At bottom, the altruism of the Minnesota musicians, seen from a distance, rings hollow. I am not suggesting that they don’t care about quality, but what I am saying is that their concern for quality is neither greater nor smaller than management’s. To suggest that management is willing to accept lower standards merely to pay the musicians less is both false and disingenuous, and I don’t need to know anything about the orchestra’s management in order to say this. It’s just common sense. Everyone here has an interest in securing the best possible results for the amount of money invested. There is no evidence whatsoever that quality would suffer over the long term by paying the musicians less. What is certain is that some musicians would suffer over the short term, but that is not the same thing at all. The orchestra is bigger than any single player, and its artistic identity does not rest on satisfying the pecuniary demands of its musicians at a given moment.
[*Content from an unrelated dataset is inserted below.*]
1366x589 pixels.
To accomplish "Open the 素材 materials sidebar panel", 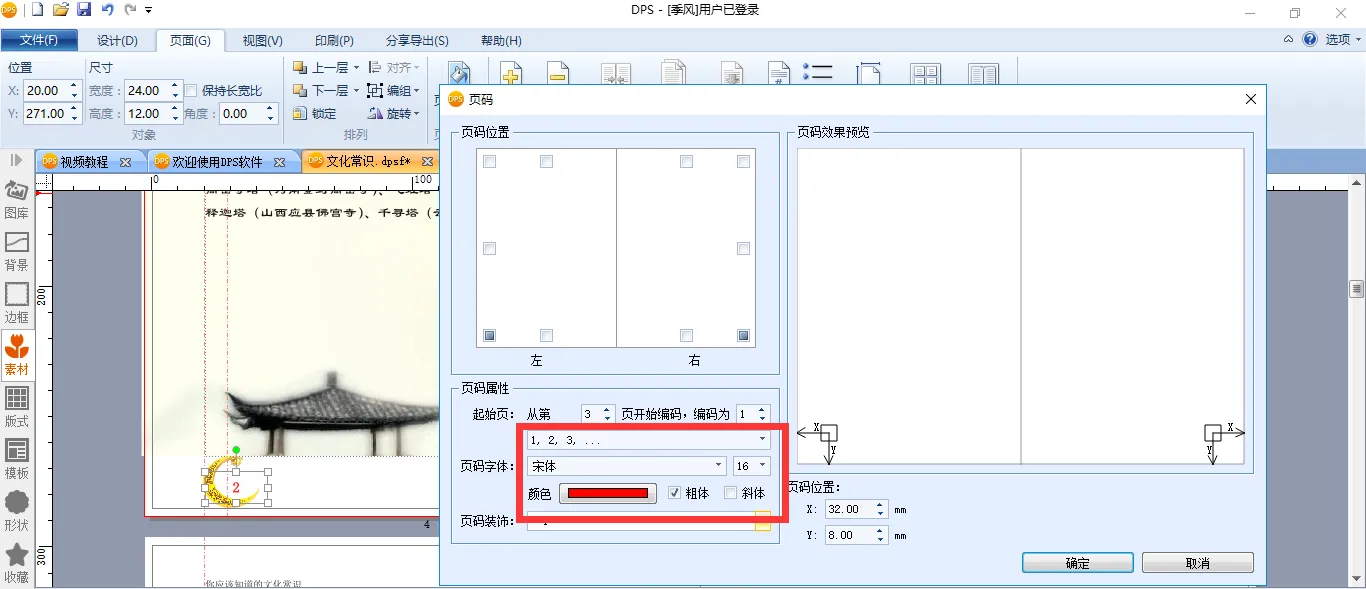I will coord(16,354).
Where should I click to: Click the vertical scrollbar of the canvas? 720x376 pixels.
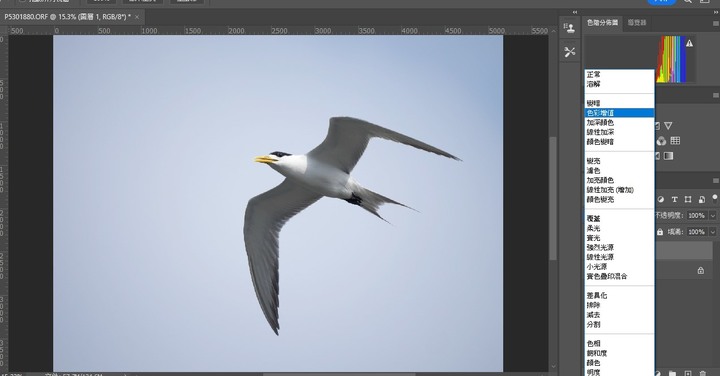click(553, 197)
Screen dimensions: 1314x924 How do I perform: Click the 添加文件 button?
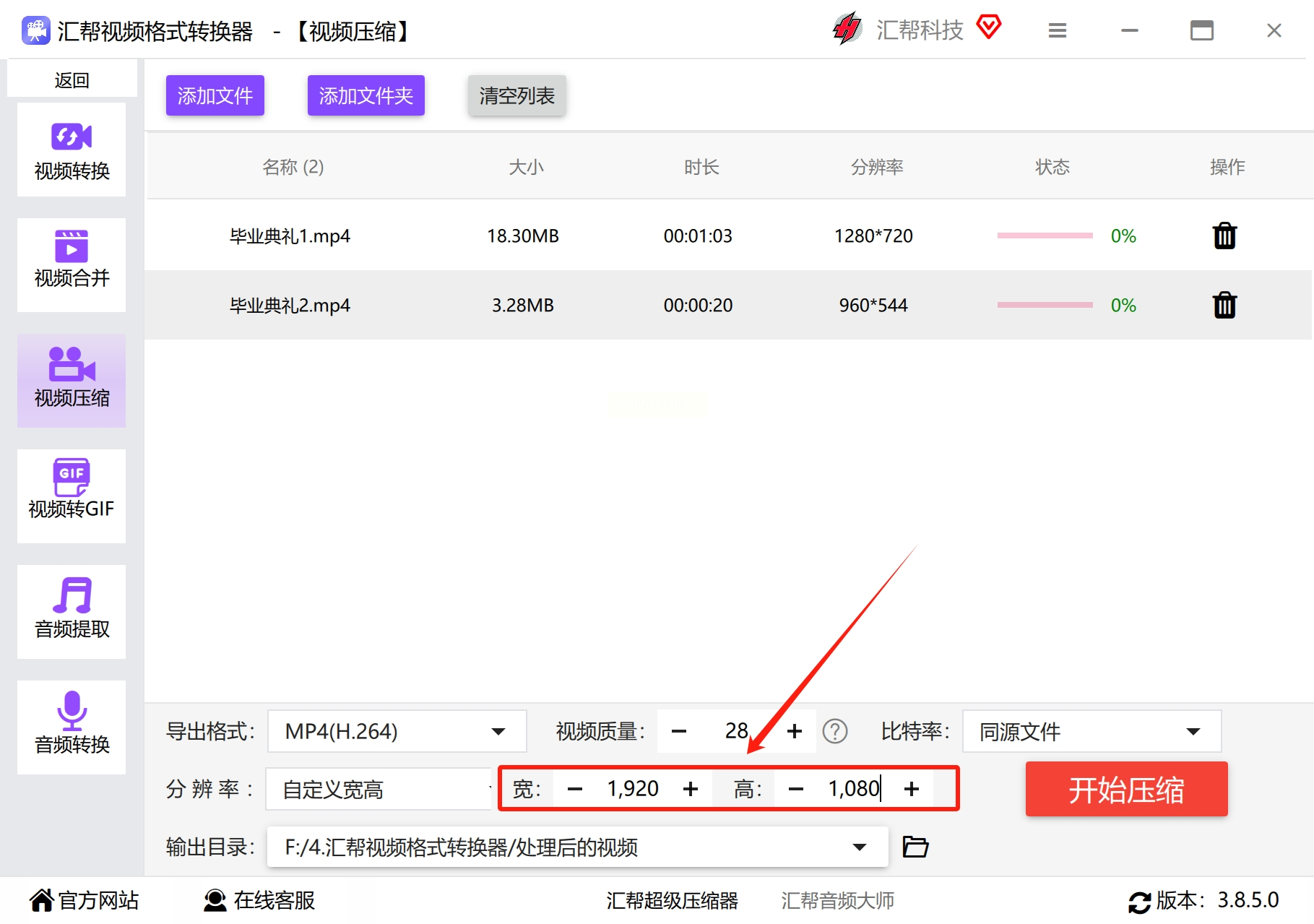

Base salaries in the top twenty US orchestras range widely from about $60,000 (San Diego) to approximately $145,000 (Chicago). On any given day, any one of these ensembles may give a performance that could be considered “world class.” Minneapolis, which never makes any ranking of the top ten most expensive places in the US to live (Forbes lists its cost of living at 1.2% below the national average), currently stands around number eight in the overall salary list, at $111,000. That is disproportionately high, comparatively speaking, for the region. This number threatens to drop into the high teens based on recent proposals by management. Is that a tragedy? Would Minnesota become a cultural desert as a result? Are cities with orchestras at salary levels comparable to those proposed for Minnesota, such as Baltimore, Atlanta, St. Louis, Houston, and Indianapolis suffering from a dearth of “world class” music? Some of them, Baltimore and Atlanta in particular, have a healthier recording schedule than does Minnesota, with results that are equally impressive.
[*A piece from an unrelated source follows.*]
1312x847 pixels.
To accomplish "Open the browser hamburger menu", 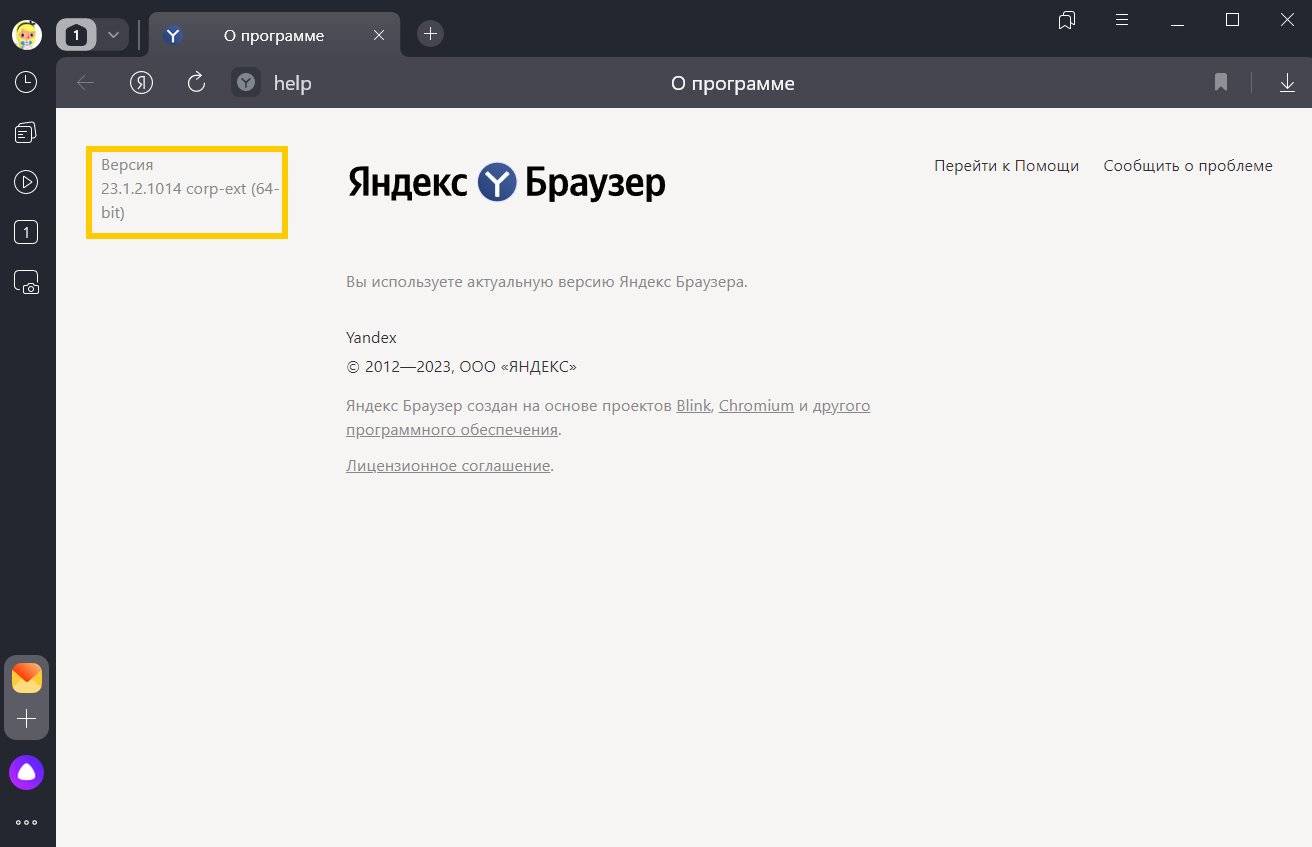I will click(1122, 20).
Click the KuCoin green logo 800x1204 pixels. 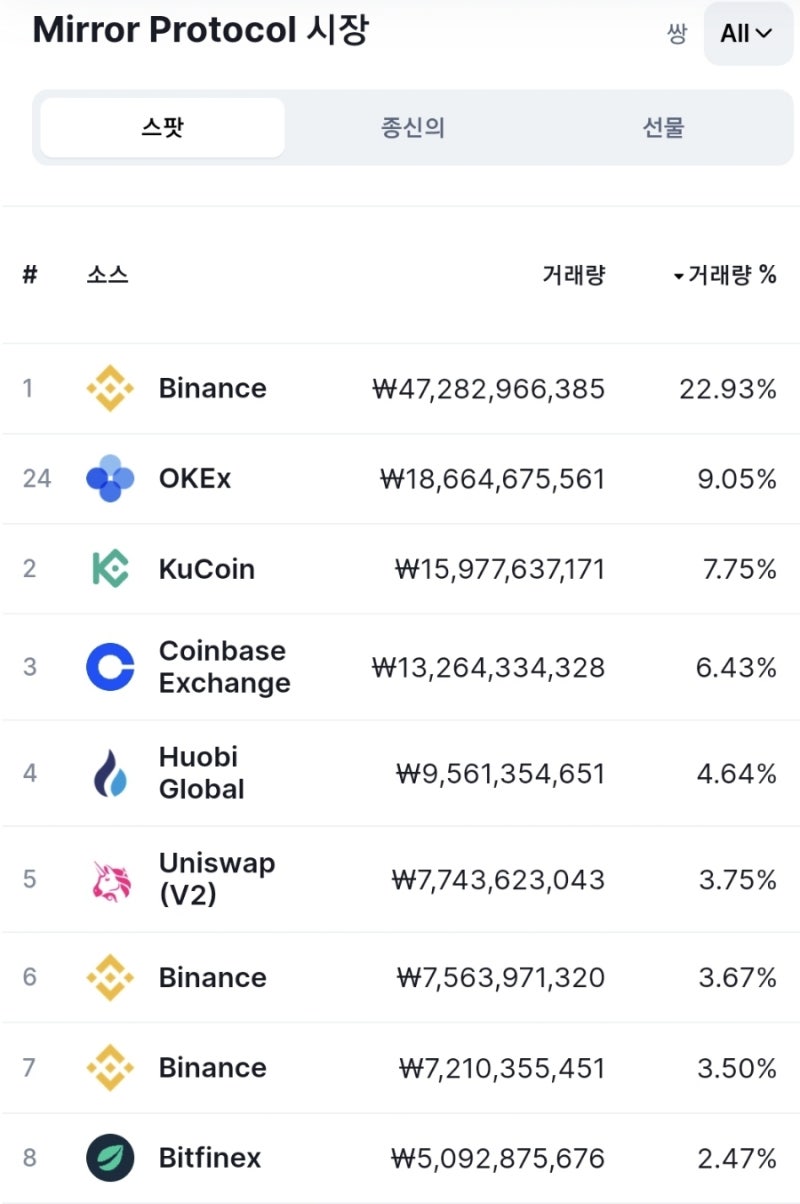point(110,569)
There is a certain bravado, as well as hypocrisy, in the statements of the Minnesota musicians about their “world class” credentials. The precise phenomenon that accounts for their alleged exalted status–the glut of talented musicians and the excellence of “second tier” or “provincial” orchestras—has in fact led to their current sorry position. They were happy to take advantage when it helped them, but they conveniently disregard its implications for them now. As record collectors have long known, it is possible to purchase top quality performances at cut rate prices, because of both an excess of recordings generally as well as the overall high standards of countless lesser-known ensembles who charge less to make them. The Minnesota Orchestra’s own highly acclaimed Beethoven cycle for BIS Records only exists because the orchestra willingly accommodated itself to the current market reality. Essentially, they gave it away to the label for nothing by funding it themselves. This trend has been a bonanza for consumers of recorded music, and why should it be any less of one for concertgoers?

There is a natural price level that concertgoers are willing to pay for “world class” results in Minnesota, and there is no reason that they should pay one cent more, or expect anything less, whatever that number happens to be. The musicians are not fighting the evils of bad management as much as they wish to ignore the reality of the marketplace. It is a fight that ultimately they cannot win, even if the bizarre system of subsidies and the not-for-profit business model under which they operate shelters them for a time. What made orchestras like Cleveland and (more recently) San Francisco so exciting is that world class results took root in local soil, adapting to local economic circumstances. They still can, and still do, and whether or not that happens in Minnesota does not depend on what the orchestra’s musicians would have us believe about the tradeoff between quality and money.